── Passage provided ──

Fashion photography is 100 years old and has followed varied paths since Baron de Meyer and Edward Steichen first photographed fashion. For a time, the only place to see a fashion photograph was in the pages of a magazine, or possibly stuck to the wall of a teenage girl’s bedroom; but things have changed, with museums holding major exhibitions, galleries and auction houses selling prints, and publishers constantly releasing new titles devoted to fashion photography. Iconic images by the likes of Horst P. Horst, Erwin Blumenfeld, Irving Penn, Guy Bourdin, Richard Avedon or Helmut Newton have entered our cultural history, selling for record prices. No longer regarded as frivolous, fashion photography has been elevated to the status of an art form.
American photographer Erik Madigan Heck’s visual language is quite amazing in that sense. In a relatively short career, he has developed a very personal way of looking at fashion. A glance at his book, Old Future – published this year by Thames & Hudson and the subject of an exhibition in Zürich, Switzerland – reveals a clear and distinctive treatment of colours and patterns that form his signature. The series reproduced here was published in April 2017 in the New York Times Magazine. It was Heck’s own idea to produce a fashion portfolio on Comme des Garçons to accompany the launch of Rei Kawakubo’s recent exhibition at the Metropolitan Museum of Art, in a magazine that would normally exclude fashion pages. Again, this is an example of Heck’s unique approach: to work with a non-fashion magazine and focus on Kawakubo’s work – a designer who strives to go beyond fashion and express “abstract images” rather than simply design clothes.
Heck received support from both the New York Times Magazine and Comme des Garçons to photograph six pieces from the Fall 2017 collection. Minimal and pure, the colours in Heck’s photographs resonate with the palette of Rei Kawakubo’s clothes. Called Future of Silhouette, the series pushes fashion photography to a new extent. The white face of model Saskia de Brauw appears here and there on a body slightly out of scale, a body of expanded forms. The history of fashion photography attests that the pendulum has always swung between artificial and natural beauty, yet the obsession with a healthy body – one that is slim, unblemished, and young – has remained. Here, the body takes another direction. For the last 40 years, Kawakubo has been questioning fashion; this collection works with raw material – what Kawakubo calls “nonfabrics”. Heck’s photographs push the concept to new limits, creating imagery that goes beyond traditional fashion photography. Meticulously constructed and enhanced with bright colours, blurring the line between the clothes and the background, his images play with this idea of ‘future’ silhouettes.

───
── Information shown ──

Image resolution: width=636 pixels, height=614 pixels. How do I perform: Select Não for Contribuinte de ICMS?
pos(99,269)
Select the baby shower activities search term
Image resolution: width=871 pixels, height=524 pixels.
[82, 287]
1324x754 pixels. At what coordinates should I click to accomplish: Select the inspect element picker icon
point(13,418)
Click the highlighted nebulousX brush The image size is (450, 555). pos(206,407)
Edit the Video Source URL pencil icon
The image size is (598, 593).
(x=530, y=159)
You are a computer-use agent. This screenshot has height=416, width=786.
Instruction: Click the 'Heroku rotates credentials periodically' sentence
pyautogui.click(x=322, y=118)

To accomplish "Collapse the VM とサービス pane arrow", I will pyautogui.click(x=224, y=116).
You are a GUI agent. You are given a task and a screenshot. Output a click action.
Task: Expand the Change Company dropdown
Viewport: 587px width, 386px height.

───

■ Instructions:
- 1) Please reproduce the passage on fashion photography from "Fashion photography is" to "an art form.".
- 2) Carry on the passage on fashion photography, picking up after its final sentence.

■ Outputs by task:
- 1)
Fashion photography is 100 years old and has followed varied paths since Baron de Meyer and Edward Steichen first photographed fashion. For a time, the only place to see a fashion photograph was in the pages of a magazine, or possibly stuck to the wall of a teenage girl’s bedroom; but things have changed, with museums holding major exhibitions, galleries and auction houses selling prints, and publishers constantly releasing new titles devoted to fashion photography. Iconic images by the likes of Horst P. Horst, Erwin Blumenfeld, Irving Penn, Guy Bourdin, Richard Avedon or Helmut Newton have entered our cultural history, selling for record prices. No longer regarded as frivolous, fashion photography has been elevated to the status of an art form.

- 2)
Fashion photography is often paradoxical: it is both creative and commercial – produced to order but at the same time generating progressive, experimental, artistic images – whilst representing both haute couture and popular culture. Fashion photography may be regarded as an art form, but it is still an industry that services another (whether high fashion, ready-to-wear, accessories or cosmetics). Photographers, together with fashion designers, produce works which demonstrate that beauty is not a fixed line, but rather one that is in constant flux. Kawakubo also shows how it is an endlessly evolving ideal. This shared obsession with metamorphosis is on vivid display in the photographs Heck created for Comme des Garçons.
Heck collaborates with artists he admires, both in fashion and in art. Kawakubo herself belongs to this group. “When I started researching different brands and their designers – from the most mainstream to the most obscure – I began to see fashion as an art form with its own language, aesthetics and creative possibilities,” he writes in Old Future. He would surely agree that fashion photography is the younger sister of modern art.
In the 20th century, photographers commonly stepped from the art world into fashion. Edward Steichen was, together with Alfred Stieglitz, the founder of the journal Camera Work, playing an active role in New York’s 291 gallery where modern art was first exhibited in the early 1900s; Man Ray and Erwin Blumenfeld were closely connected with Dadaist painters; George Hoyningen-Huene was a student with artists André Lhote and Man Ray; William Klein studied with painters André Lhote and Fernand Léger; Horst P. Horst was an assistant to architect Le Corbusier and worked with Salvador Dali. Heck too says he has always looked to painting as a guide to using colours. Among his influences, he doesn’t name photographers, but painters such as Edouard Vuillard, Edgar Degas, Peter Doig, Marlene Dumas and Gerhard Richter. For Heck, “art is a continuum you are meant to build from.”
Nathalie Herschdorfer is a writer and historian of photography.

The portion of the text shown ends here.